Dataset extract:
___
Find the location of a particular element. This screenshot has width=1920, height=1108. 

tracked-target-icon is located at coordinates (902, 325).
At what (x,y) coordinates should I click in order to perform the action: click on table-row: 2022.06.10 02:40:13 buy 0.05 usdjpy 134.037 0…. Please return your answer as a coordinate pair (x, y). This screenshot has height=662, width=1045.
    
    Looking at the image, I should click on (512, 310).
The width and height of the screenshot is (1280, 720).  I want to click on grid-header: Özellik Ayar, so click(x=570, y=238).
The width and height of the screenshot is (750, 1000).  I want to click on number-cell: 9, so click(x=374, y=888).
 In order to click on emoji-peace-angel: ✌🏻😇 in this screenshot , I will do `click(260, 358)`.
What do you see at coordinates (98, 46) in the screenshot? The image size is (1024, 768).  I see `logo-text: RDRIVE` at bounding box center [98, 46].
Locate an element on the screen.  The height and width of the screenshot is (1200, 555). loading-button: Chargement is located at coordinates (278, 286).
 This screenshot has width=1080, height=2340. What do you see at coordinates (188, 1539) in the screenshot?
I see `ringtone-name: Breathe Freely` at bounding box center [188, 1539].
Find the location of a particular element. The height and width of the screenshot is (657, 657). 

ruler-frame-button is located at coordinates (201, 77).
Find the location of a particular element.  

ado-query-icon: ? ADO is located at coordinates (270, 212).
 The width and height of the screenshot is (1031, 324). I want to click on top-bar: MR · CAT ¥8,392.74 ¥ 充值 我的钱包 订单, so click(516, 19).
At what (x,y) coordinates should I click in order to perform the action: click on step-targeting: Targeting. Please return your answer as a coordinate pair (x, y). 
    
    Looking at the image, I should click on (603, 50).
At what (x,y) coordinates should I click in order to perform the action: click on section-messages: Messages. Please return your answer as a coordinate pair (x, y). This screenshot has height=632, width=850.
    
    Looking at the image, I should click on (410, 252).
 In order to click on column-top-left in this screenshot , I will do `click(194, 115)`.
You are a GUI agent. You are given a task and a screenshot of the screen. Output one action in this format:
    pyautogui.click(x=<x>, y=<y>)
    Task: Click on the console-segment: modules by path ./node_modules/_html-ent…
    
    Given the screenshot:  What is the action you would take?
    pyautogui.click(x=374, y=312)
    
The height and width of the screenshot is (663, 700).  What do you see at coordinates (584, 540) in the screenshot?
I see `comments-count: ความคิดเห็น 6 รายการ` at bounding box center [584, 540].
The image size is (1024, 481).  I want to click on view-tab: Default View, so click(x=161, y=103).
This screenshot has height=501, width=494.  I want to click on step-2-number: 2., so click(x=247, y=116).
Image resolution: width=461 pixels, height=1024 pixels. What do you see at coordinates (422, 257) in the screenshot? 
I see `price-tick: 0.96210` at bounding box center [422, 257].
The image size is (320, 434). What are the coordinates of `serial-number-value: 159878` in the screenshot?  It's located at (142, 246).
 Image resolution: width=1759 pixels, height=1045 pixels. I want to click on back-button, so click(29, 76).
___
Format the lines above as a JSON list of strings, one string per line, and leave out the blank lines.

Expected answer:
[
  "Find the location of a particular element. This screenshot has width=1920, height=1108. ",
  "tracked-target-icon is located at coordinates (902, 325).",
  "At what (x,y) coordinates should I click in order to perform the action: click on table-row: 2022.06.10 02:40:13 buy 0.05 usdjpy 134.037 0…. Please return your answer as a coordinate pair (x, y). This screenshot has height=662, width=1045.",
  "    Looking at the image, I should click on (512, 310).",
  "The width and height of the screenshot is (1280, 720).  I want to click on grid-header: Özellik Ayar, so click(x=570, y=238).",
  "The width and height of the screenshot is (750, 1000).  I want to click on number-cell: 9, so click(x=374, y=888).",
  " In order to click on emoji-peace-angel: ✌🏻😇 in this screenshot , I will do `click(260, 358)`.",
  "What do you see at coordinates (98, 46) in the screenshot? The image size is (1024, 768).  I see `logo-text: RDRIVE` at bounding box center [98, 46].",
  "Locate an element on the screen.  The height and width of the screenshot is (1200, 555). loading-button: Chargement is located at coordinates (278, 286).",
  " This screenshot has width=1080, height=2340. What do you see at coordinates (188, 1539) in the screenshot?",
  "I see `ringtone-name: Breathe Freely` at bounding box center [188, 1539].",
  "Find the location of a particular element. The height and width of the screenshot is (657, 657). ",
  "ruler-frame-button is located at coordinates (201, 77).",
  "Find the location of a particular element.  ",
  "ado-query-icon: ? ADO is located at coordinates (270, 212).",
  " The width and height of the screenshot is (1031, 324). I want to click on top-bar: MR · CAT ¥8,392.74 ¥ 充值 我的钱包 订单, so click(516, 19).",
  "At what (x,y) coordinates should I click in order to perform the action: click on step-targeting: Targeting. Please return your answer as a coordinate pair (x, y). ",
  "    Looking at the image, I should click on (603, 50).",
  "At what (x,y) coordinates should I click in order to perform the action: click on section-messages: Messages. Please return your answer as a coordinate pair (x, y). This screenshot has height=632, width=850.",
  "    Looking at the image, I should click on (410, 252).",
  " In order to click on column-top-left in this screenshot , I will do `click(194, 115)`.",
  "You are a GUI agent. You are given a task and a screenshot of the screen. Output one action in this format:",
  "    pyautogui.click(x=<x>, y=<y>)",
  "    Task: Click on the console-segment: modules by path ./node_modules/_html-ent…",
  "    Given the screenshot:  What is the action you would take?",
  "    pyautogui.click(x=374, y=312)",
  "The height and width of the screenshot is (663, 700).  What do you see at coordinates (584, 540) in the screenshot?",
  "I see `comments-count: ความคิดเห็น 6 รายการ` at bounding box center [584, 540].",
  "The image size is (1024, 481).  I want to click on view-tab: Default View, so click(x=161, y=103).",
  "This screenshot has height=501, width=494.  I want to click on step-2-number: 2., so click(x=247, y=116).",
  "Image resolution: width=461 pixels, height=1024 pixels. What do you see at coordinates (422, 257) in the screenshot? ",
  "I see `price-tick: 0.96210` at bounding box center [422, 257].",
  "The image size is (320, 434). What are the coordinates of `serial-number-value: 159878` in the screenshot?  It's located at (142, 246).",
  " Image resolution: width=1759 pixels, height=1045 pixels. I want to click on back-button, so click(29, 76)."
]